#### Excerpt provided
======
OpenAI o3 was not only the best in the tool-augmented group but the top scorer across every system evaluated [1]. The authors attribute its lead to native multimodal reasoning: rather than calling a separate captioning tool, o3 autonomously wrote and executed code to download a target image to a local file and reloaded it into its context for analysis, letting it perceive visual detail directly during reasoning [1]. By contrast, the Gemini models showed little improvement when given tools, often terminating early for lack of information instead of engaging in multi-step tool use [1].
A modality-specific analysis found that most models perform best on textual checklist items and drop sharply on visual items that require image or video understanding [1]. The authors trace this to both weak visual comprehension and a lack of proactive intent to analyze visual content while searching [1]. A test-time scaling study with the Agent-R1 framework (using QwQ-32B for reasoning and Qwen2.5-VL-72B for visual understanding) showed that aggregating 16 independent runs raised overall accuracy but barely moved strict accuracy, which the authors read as evidence that extra sampling buys lucky guesses rather than better reasoning [1].
======
#### Provided records

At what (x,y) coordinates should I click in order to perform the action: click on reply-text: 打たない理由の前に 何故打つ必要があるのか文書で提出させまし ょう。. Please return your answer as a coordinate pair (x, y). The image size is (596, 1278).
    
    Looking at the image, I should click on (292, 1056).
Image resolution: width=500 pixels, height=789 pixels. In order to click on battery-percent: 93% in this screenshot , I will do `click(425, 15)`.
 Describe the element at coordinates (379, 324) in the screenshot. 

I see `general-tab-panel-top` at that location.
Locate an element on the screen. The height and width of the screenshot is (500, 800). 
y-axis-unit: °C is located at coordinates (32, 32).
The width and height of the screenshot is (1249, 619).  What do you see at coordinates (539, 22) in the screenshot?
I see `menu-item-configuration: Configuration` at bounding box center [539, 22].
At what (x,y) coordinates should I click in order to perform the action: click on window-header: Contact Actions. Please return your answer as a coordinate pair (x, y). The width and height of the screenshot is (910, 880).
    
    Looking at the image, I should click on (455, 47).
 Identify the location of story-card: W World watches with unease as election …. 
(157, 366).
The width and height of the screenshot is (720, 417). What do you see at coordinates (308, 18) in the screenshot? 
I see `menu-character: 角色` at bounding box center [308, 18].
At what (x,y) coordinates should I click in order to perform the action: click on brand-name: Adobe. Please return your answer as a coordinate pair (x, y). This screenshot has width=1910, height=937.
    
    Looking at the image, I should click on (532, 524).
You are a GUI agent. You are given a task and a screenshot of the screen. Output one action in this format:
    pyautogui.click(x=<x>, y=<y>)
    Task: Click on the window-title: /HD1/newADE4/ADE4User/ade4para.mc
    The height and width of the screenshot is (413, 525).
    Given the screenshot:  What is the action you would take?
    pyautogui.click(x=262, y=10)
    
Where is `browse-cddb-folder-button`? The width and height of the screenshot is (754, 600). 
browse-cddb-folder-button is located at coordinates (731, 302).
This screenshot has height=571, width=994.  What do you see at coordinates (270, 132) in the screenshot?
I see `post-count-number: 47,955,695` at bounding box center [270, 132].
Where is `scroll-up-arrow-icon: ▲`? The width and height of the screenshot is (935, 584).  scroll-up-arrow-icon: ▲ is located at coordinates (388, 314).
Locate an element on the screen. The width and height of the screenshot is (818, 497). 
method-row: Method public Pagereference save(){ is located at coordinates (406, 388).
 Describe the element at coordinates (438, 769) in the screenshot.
======
#### What the task requires
Copy the stretch of the passage on multimodal search results from "A modality-specific analysis" through "better reasoning [1].".

#### Finished task
A modality-specific analysis found that most models perform best on textual checklist items and drop sharply on visual items that require image or video understanding [1]. The authors trace this to both weak visual comprehension and a lack of proactive intent to analyze visual content while searching [1]. A test-time scaling study with the Agent-R1 framework (using QwQ-32B for reasoning and Qwen2.5-VL-72B for visual understanding) showed that aggregating 16 independent runs raised overall accuracy but barely moved strict accuracy, which the authors read as evidence that extra sampling buys lucky guesses rather than better reasoning [1].